If a tree branch can do that, imagine what determined, mature computer hackers could do. Especially since much of the critical data they’d need is — by law! — free for the taking on the Internet.

These wouldn’t be kids — teenaged malcontents out to impress friends — but the real deal: highly trained, well-financed, probably state-sponsored techies exploiting an embittered, perhaps debt-ridden, power company employee recruited expressly to kill the electric grids.

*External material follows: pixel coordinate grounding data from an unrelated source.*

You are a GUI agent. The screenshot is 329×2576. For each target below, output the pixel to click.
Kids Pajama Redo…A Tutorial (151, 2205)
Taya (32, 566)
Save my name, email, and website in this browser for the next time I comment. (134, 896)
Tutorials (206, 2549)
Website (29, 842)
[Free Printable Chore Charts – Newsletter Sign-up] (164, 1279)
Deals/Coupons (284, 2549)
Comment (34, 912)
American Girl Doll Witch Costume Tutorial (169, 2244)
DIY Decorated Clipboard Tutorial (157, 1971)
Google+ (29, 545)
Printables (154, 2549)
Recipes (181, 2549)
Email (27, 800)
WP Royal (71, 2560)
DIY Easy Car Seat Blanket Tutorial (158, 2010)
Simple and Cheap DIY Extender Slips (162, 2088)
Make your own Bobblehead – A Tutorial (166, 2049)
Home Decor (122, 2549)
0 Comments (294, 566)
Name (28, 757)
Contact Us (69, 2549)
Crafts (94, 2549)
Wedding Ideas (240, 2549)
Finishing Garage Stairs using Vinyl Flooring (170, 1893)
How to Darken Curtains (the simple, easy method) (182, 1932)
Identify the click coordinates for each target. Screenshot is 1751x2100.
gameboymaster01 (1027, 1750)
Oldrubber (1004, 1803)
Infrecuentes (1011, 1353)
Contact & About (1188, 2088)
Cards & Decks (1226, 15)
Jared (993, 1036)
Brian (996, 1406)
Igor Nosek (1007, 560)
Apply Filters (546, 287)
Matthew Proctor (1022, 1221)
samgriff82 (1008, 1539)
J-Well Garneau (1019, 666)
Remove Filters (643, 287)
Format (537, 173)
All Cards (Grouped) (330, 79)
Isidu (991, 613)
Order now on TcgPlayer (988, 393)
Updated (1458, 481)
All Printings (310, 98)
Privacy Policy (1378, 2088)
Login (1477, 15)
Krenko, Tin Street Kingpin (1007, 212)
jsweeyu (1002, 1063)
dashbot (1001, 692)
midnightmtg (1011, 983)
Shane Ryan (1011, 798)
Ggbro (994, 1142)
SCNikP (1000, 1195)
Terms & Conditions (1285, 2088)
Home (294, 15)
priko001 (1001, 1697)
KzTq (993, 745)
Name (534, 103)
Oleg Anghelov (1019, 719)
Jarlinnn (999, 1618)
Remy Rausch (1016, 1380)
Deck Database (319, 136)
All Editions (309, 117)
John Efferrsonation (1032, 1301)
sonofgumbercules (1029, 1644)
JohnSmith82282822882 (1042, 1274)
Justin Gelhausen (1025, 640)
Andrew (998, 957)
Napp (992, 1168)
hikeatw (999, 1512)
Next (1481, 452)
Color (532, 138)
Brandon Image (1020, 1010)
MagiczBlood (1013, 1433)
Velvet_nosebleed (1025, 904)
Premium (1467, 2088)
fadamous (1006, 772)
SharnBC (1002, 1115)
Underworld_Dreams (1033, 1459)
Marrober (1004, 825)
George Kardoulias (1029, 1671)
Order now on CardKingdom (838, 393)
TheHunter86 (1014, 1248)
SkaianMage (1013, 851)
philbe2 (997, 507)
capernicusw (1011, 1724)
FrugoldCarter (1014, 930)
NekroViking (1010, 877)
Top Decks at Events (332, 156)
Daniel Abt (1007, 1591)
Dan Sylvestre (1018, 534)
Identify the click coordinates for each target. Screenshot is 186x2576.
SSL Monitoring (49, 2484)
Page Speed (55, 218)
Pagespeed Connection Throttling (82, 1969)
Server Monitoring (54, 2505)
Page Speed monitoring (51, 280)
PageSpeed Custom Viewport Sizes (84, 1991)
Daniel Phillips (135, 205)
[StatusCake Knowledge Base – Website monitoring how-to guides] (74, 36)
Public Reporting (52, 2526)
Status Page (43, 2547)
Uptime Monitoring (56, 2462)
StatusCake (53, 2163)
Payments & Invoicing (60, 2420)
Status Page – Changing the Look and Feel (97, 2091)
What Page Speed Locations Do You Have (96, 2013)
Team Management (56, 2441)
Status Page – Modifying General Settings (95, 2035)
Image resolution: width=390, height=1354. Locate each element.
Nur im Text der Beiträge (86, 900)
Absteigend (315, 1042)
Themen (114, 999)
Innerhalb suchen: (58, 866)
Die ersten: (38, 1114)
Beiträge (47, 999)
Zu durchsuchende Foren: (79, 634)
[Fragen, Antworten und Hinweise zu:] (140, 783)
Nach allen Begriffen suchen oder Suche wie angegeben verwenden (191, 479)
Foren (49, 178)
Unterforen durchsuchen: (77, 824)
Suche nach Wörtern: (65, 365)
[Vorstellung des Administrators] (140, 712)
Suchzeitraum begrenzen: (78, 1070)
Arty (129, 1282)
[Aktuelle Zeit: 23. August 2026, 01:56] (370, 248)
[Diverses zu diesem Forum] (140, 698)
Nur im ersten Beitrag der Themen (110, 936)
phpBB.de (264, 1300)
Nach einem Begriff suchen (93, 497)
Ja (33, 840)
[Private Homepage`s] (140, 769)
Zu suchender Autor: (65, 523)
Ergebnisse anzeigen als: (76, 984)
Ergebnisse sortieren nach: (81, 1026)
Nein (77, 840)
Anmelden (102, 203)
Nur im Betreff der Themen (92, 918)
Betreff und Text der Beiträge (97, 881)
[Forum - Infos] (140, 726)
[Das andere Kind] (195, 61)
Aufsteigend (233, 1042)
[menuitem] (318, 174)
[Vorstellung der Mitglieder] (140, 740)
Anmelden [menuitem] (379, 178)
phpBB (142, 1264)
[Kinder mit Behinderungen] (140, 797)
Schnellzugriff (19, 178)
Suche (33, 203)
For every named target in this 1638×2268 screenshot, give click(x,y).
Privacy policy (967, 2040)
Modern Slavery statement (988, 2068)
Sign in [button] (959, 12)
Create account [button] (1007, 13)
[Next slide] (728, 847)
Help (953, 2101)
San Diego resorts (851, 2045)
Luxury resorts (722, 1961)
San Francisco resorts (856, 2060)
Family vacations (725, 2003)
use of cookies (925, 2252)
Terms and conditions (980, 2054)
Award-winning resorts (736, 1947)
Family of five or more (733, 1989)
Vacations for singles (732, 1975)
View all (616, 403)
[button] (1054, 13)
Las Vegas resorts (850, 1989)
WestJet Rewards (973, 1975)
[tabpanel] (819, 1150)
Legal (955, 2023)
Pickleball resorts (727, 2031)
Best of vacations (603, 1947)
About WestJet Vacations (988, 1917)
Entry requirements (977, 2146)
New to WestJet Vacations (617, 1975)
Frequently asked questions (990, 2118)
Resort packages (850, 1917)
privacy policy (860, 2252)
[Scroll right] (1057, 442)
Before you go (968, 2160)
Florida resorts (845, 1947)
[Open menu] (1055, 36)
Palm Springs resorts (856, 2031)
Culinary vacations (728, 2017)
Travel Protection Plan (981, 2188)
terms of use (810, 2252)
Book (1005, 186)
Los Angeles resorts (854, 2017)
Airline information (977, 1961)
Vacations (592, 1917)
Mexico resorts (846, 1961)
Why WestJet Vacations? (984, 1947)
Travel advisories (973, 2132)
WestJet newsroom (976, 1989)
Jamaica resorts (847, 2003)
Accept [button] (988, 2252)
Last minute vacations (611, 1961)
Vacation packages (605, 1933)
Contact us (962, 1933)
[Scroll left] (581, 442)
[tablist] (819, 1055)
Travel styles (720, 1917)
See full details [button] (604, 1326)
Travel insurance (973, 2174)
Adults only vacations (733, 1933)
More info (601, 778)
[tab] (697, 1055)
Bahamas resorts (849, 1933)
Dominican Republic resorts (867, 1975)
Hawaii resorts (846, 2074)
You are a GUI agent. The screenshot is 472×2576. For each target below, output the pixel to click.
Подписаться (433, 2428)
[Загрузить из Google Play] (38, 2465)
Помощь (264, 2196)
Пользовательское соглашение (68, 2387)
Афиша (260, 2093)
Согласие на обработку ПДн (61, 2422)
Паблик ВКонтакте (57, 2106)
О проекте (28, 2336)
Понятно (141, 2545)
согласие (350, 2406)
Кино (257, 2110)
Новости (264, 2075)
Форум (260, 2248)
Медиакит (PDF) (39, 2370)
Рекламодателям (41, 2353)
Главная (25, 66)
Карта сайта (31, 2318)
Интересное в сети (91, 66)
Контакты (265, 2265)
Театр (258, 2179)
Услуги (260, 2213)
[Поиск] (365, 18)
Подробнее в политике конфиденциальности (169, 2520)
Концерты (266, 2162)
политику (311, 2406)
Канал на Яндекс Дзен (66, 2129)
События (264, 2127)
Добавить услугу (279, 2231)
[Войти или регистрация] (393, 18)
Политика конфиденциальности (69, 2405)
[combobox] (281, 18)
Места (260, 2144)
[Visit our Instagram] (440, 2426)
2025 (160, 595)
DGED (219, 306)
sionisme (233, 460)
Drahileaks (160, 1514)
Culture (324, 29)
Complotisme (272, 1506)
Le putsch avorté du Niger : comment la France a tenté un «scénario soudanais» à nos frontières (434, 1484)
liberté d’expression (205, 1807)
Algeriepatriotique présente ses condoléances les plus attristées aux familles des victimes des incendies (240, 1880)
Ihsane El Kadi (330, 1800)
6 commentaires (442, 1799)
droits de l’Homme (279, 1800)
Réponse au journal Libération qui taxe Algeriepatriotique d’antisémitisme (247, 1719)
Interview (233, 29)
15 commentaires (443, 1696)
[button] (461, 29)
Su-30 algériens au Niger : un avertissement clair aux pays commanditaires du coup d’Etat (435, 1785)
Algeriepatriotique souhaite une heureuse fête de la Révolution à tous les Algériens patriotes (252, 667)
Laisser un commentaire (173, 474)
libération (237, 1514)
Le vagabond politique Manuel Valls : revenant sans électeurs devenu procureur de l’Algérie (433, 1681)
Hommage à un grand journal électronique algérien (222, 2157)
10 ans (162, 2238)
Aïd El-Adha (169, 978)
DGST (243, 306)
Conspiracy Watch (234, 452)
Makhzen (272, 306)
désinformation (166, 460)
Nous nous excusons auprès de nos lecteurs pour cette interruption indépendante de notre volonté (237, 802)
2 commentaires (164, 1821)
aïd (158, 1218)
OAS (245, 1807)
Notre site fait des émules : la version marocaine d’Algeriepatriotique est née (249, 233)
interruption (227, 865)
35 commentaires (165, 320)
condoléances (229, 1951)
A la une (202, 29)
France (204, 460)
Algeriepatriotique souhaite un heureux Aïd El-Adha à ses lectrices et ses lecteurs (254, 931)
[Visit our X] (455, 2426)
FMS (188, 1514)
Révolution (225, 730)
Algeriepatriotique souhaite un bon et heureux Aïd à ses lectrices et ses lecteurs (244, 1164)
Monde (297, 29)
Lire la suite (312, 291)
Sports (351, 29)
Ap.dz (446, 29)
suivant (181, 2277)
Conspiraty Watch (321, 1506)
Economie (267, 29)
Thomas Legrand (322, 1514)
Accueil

“Somebody with 25 years of real experience, and a team behind [him],” terrorism expert Fred Cohen said Tuesday. “These are the fellows you need to worry about.”

And not just them.

Good news, bad news: The United States pretty much has its Y2K problem under control, says Cohen. But the nation is painfully short of homegrown technicians — so to fix Y2K “we had to hire thousands from the former Soviet Union, from China, from India. It’s a good bet that there are all sorts of Trojan horses” — latent computer viruses — “embedded in critical infrastructure all over the place.

“What if [an embedded virus] took down a part of the power grid in the northern United States in the winter? That would kill a lot of people. What if [one] took down a nuclear power plant? And the media found out about it?”

What if the terrorists then presented demands?

“This would bring fear into play to achieve political goals,” says Cohen, somewhat understating his point.

That, of course, is classic terrorism — the clandestine application of violence to win concessions that can’t be achieved openly — but with a 21st-century twist.

If the world took one overriding lesson from the Gulf War (and the Kosovo aerial campaign) it’s this: Nobody is going to prevail against the United States in a conventional military matchup. Not anytime soon.

But going to war against America’s information infrastructure is an entirely different matter.

SCADA, you see, isn’t only about electrical grids. Centralized data-control systems run the nation’s natural-gas and fresh-water distribution networks, its air-traffic-control system, its railroads — even New York’s subways.

The nation’s banking web is automated (think ATMs, but only as a start.) And then there’s Wall Street — in thrall to computerized trading programs, and thus rendered frighteningly vulnerable to computer-driven malevolence.

But is America a pushover? Far from it. Cohen said Tuesday that critical computer systems are constantly being probed — who knows from where. So far, he added, security has been pretty good. So far.

Over the long run, though, security must be perfect; the terrorists only have to be lucky.

And have you noticed how early it gets dark these days?